Internal consistency
Measures the association among items within a test. It can be estimated using methods such as split halves or Cronbach’s Alpha.
Split halves
1) Split the test in two halves
2) Correlate scores of first half with second half
3) Apply correction to estimate reliability of entire test based on correlation between split halves
4) r’ = 2r / 1 - r
Cronbach’s Alpha
Estimates internal consistency (if you are measuring the same thing across all your questions).
Looks at the number of items multiplied by the average covariance between items, divided by the average variance of items.
If you want to calculate Cronbach’s Alpha, contra-indicative items must be reverse coded.
Alpha increases with number of items + when items are more similar (this might lower content validity if our items are very similar).
Rules of thumb:
> . 90 Excellent
.70 Acceptable
. 60 Questionable
< 50 Unacceptable
Item-total correlation
We could compute a total scale score by adding or averaging item responses. Each item ought to measure the same construct as this total score. We can then observe the correlation between each item and the total score.
Validity
Does the instrument measure what it intends to measure?

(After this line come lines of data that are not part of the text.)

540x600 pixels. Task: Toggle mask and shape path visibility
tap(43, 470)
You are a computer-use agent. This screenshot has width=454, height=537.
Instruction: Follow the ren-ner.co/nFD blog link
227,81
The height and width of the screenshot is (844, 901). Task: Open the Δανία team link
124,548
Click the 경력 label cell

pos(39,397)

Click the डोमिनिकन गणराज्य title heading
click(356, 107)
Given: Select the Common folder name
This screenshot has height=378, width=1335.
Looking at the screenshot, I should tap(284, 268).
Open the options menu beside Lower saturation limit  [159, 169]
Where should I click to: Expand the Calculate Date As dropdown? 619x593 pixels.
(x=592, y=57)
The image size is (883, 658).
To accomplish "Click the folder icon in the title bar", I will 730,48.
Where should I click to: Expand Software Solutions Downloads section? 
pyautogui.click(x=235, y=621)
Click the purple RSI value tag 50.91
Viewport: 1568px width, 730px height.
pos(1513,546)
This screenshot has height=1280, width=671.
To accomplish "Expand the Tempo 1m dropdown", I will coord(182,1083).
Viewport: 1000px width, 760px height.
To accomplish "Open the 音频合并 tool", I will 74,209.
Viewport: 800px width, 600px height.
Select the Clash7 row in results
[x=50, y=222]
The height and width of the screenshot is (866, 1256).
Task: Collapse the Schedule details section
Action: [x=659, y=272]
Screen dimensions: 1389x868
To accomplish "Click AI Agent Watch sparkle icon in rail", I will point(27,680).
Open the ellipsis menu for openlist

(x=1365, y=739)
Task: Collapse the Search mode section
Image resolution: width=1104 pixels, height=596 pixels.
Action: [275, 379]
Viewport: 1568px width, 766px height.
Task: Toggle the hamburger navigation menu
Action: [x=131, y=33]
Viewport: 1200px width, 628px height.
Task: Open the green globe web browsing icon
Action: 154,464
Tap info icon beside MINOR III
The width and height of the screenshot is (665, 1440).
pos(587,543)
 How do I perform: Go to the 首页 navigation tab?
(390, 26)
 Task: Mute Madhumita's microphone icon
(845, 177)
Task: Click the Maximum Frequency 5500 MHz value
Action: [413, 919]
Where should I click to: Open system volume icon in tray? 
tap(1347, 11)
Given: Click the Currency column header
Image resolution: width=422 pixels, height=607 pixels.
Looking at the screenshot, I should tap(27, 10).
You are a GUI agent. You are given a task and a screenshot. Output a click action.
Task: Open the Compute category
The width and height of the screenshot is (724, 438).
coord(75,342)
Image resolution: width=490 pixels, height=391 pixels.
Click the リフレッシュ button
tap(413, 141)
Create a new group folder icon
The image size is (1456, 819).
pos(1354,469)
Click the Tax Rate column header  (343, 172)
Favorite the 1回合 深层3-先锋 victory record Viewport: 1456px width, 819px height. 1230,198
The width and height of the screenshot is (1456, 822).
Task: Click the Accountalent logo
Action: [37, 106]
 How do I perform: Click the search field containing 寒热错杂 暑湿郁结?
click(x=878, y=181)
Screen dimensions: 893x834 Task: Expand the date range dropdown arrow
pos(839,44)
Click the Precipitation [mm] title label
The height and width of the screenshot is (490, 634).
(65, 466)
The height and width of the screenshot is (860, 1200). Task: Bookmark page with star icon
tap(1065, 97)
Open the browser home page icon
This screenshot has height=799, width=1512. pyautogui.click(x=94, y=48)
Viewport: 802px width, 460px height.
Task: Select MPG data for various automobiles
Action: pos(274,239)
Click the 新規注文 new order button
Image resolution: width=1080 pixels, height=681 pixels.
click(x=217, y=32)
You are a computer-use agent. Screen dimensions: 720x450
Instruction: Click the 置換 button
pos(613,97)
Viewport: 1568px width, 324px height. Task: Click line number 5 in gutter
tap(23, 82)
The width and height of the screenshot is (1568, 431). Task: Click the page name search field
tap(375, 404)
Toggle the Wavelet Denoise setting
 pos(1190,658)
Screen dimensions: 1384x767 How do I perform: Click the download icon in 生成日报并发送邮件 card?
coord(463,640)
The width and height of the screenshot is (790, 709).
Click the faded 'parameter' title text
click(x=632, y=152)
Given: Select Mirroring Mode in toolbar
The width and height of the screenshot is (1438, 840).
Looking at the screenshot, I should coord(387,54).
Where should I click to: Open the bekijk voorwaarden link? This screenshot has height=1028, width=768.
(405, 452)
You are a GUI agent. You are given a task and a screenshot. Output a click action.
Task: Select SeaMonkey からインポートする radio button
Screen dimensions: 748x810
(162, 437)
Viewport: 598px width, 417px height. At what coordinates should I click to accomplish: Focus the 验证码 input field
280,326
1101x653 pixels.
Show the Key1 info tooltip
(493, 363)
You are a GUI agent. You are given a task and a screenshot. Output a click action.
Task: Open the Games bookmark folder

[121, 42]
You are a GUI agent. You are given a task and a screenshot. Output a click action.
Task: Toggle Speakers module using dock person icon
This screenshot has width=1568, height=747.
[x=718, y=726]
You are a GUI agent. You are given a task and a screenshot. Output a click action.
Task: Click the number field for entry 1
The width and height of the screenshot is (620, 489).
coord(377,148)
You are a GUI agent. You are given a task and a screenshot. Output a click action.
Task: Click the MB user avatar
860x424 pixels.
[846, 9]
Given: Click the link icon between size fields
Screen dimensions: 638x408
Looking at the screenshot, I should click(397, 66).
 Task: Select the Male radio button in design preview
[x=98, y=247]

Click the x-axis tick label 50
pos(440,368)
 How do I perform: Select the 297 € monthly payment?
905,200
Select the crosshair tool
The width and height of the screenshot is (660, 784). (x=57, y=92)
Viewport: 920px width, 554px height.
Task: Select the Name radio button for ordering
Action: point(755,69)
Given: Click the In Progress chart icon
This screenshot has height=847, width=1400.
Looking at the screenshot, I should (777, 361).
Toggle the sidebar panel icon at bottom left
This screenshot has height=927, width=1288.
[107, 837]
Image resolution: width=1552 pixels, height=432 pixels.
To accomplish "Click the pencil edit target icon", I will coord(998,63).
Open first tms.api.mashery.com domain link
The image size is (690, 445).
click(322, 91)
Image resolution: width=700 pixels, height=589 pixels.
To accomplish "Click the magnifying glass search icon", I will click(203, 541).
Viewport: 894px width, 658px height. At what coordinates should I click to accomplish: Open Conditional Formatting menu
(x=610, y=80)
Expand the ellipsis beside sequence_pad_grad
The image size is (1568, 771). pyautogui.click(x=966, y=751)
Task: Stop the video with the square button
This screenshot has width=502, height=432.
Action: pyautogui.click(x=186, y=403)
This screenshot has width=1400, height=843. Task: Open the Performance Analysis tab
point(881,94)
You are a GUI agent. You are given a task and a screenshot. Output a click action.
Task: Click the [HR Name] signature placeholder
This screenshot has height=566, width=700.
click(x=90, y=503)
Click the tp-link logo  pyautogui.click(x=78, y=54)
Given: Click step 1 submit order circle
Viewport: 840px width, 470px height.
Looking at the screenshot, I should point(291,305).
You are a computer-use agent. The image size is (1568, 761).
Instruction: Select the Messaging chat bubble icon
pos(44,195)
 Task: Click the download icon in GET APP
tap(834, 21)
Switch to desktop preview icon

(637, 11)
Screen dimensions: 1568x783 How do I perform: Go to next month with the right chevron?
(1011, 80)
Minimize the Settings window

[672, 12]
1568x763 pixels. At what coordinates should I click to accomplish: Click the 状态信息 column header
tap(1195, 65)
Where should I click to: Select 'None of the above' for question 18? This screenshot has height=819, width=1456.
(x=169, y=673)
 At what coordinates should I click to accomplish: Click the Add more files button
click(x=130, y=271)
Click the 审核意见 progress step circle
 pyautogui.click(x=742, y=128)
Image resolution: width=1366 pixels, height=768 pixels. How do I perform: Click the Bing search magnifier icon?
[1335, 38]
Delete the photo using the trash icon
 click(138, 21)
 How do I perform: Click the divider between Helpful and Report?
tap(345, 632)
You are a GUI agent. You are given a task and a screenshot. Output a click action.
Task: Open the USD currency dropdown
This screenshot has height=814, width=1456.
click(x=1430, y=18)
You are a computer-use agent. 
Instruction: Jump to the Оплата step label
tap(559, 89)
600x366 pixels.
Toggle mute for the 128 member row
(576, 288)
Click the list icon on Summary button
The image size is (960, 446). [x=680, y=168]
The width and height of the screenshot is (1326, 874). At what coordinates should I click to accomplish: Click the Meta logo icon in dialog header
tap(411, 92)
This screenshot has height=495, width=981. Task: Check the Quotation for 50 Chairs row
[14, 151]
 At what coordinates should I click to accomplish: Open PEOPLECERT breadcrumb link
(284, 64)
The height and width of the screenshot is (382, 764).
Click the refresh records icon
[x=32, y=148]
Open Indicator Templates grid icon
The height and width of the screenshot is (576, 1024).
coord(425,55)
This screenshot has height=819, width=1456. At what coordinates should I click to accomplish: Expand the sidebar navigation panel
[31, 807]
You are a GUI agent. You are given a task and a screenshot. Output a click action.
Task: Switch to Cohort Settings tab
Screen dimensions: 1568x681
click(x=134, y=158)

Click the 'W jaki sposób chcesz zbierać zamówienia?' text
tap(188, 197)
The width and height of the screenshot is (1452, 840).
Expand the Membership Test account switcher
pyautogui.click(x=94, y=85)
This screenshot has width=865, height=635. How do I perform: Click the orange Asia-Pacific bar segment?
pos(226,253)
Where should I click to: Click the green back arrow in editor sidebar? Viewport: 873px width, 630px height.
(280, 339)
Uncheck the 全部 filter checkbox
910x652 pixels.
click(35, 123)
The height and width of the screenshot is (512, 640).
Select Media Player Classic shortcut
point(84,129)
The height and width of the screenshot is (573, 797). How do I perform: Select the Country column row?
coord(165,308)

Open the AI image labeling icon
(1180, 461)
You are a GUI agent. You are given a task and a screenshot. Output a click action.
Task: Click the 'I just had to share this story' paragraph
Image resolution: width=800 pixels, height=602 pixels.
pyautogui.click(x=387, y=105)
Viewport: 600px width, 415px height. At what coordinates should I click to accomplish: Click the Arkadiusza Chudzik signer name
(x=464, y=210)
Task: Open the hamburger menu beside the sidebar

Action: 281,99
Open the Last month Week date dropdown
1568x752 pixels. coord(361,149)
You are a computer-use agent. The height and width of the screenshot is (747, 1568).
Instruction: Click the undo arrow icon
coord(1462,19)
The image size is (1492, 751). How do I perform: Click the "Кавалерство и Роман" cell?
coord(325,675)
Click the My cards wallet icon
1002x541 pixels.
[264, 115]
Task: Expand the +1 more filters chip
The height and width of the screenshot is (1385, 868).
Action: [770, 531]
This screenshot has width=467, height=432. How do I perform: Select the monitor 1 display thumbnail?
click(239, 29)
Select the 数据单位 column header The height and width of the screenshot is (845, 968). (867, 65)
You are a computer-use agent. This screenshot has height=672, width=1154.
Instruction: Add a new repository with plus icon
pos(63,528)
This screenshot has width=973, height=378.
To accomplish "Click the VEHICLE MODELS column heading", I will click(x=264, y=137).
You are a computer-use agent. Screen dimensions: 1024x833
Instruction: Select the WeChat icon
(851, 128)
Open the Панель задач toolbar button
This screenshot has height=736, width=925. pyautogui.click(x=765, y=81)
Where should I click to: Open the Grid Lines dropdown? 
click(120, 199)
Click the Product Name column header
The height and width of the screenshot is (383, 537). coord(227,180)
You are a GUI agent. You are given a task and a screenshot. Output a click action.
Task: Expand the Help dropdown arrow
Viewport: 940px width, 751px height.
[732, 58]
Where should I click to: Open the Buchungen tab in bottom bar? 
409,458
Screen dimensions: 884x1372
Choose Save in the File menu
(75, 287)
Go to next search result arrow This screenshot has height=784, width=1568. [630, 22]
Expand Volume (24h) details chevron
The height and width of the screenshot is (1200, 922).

Face validity: at first glance, does the instrument appear to assess the correct construct? Is the wording clear, readable, understandable and unambiguous?
E.g., does “I enjoy swimming” measure extroversion?
Content validity: does the test cover all aspects of the construct?
Example of poor content validity: early intelligence tests. White Americans scored highest => white spread racial discrimination caused people from lower socio-economic backgrounds to score lower on these tests.
Criterion validity: is the test associated with outcomes or indicators of the construct it is designed to measure?
A scale should correlate with another validated scale, a behavioural measure of the construct (GPA correlates with intelligence), or an outcome of the construct (altruism correlates with giving to charity).
=> test of extraversion should predict number of friends
Psychometrics
Has the aim to measure an underlying latent construct using multiple observed indicators.